All lines from the one containing "The width and" through the final line of the records below should be reproduced exactly, with the pictures left out.

◇ ◇ ◇ ◇ ◇ ◇ ◇

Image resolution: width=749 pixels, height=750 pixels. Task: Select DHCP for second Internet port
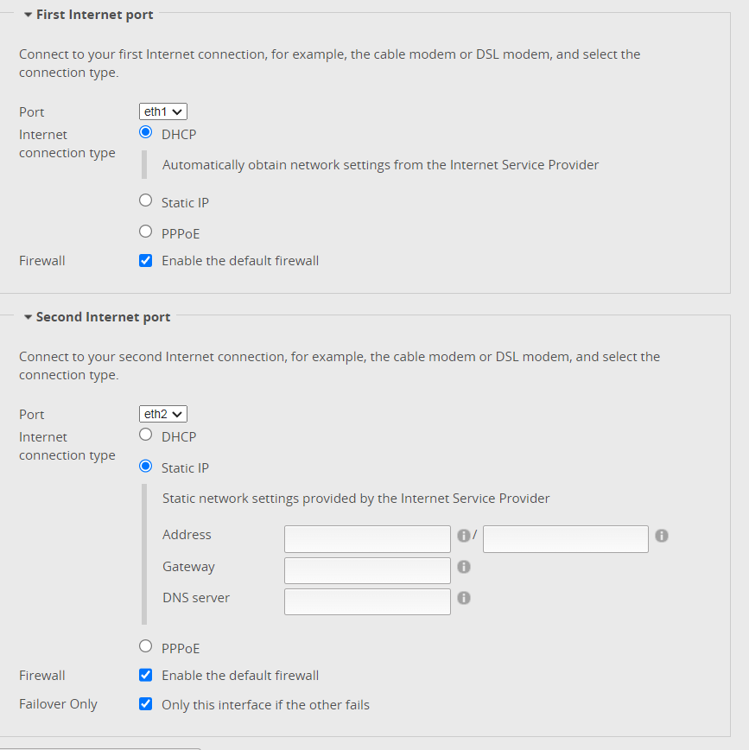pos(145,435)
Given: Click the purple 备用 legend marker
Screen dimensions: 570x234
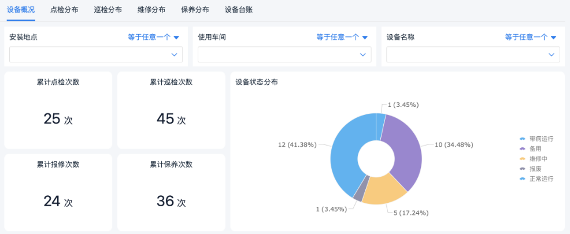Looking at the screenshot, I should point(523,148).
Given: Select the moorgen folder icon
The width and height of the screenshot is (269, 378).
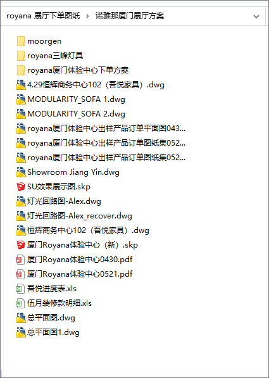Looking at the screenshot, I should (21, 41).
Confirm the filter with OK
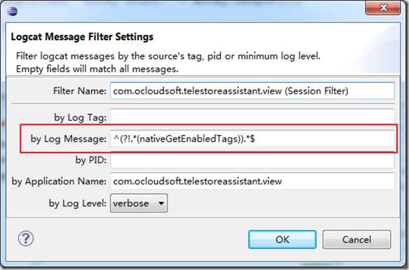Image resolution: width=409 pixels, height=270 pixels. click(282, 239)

◇ ◇ ◇ ◇ ◇ ◇ ◇

- [EXERCISE RESULT]
The width and height of the screenshot is (269, 378).
Looking at the screenshot, I should (21, 41).
Confirm the filter with OK
Image resolution: width=409 pixels, height=270 pixels. click(282, 239)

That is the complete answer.